Lay out the items below as a numbered list, starting with the line that contains "Task: Click the TEFC enclosure value" and going on through the line that contains "[x=46, y=107]", with blank lines left out.

* * * * * * * * *

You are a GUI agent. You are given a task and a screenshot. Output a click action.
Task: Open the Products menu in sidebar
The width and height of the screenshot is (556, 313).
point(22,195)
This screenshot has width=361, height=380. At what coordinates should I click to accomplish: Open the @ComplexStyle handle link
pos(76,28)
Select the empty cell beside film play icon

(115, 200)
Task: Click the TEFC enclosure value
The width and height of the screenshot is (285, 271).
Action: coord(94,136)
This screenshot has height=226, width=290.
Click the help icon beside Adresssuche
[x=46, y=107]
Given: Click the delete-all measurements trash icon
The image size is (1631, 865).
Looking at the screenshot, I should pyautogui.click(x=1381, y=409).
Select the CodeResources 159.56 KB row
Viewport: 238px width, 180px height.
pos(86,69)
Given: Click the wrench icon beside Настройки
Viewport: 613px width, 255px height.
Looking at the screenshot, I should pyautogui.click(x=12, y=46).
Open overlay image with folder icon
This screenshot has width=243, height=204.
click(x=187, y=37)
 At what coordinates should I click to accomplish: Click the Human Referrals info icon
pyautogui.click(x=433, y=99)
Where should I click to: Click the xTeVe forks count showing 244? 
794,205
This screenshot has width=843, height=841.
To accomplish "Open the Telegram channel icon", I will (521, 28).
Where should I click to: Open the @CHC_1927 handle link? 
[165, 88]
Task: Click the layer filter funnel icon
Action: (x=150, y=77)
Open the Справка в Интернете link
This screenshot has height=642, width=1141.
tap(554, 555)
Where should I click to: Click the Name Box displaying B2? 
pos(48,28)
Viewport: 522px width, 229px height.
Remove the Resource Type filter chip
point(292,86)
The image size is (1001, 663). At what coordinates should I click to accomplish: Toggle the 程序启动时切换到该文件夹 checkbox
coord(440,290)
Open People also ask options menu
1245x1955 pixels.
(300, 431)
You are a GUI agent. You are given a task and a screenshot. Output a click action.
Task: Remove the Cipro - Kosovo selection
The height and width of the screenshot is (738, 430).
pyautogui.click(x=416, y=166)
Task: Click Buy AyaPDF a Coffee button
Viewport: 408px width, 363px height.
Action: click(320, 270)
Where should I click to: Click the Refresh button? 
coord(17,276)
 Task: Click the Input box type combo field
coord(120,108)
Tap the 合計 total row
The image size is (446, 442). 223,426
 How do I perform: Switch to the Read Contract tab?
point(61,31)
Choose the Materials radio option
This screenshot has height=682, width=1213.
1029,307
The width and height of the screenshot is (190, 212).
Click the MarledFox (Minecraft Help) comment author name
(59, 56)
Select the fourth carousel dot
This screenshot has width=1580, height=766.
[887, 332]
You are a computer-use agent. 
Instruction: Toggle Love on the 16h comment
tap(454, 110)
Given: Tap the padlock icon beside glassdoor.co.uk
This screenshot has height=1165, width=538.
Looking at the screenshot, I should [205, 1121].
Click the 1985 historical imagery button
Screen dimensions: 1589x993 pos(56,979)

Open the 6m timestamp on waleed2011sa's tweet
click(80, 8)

* * * * * * * * *

Written answer:
1. Task: Click the TEFC enclosure value
2. The width and height of the screenshot is (285, 271).
3. Action: coord(94,136)
4. This screenshot has height=226, width=290.
5. Click the help icon beside Adresssuche
6. [x=46, y=107]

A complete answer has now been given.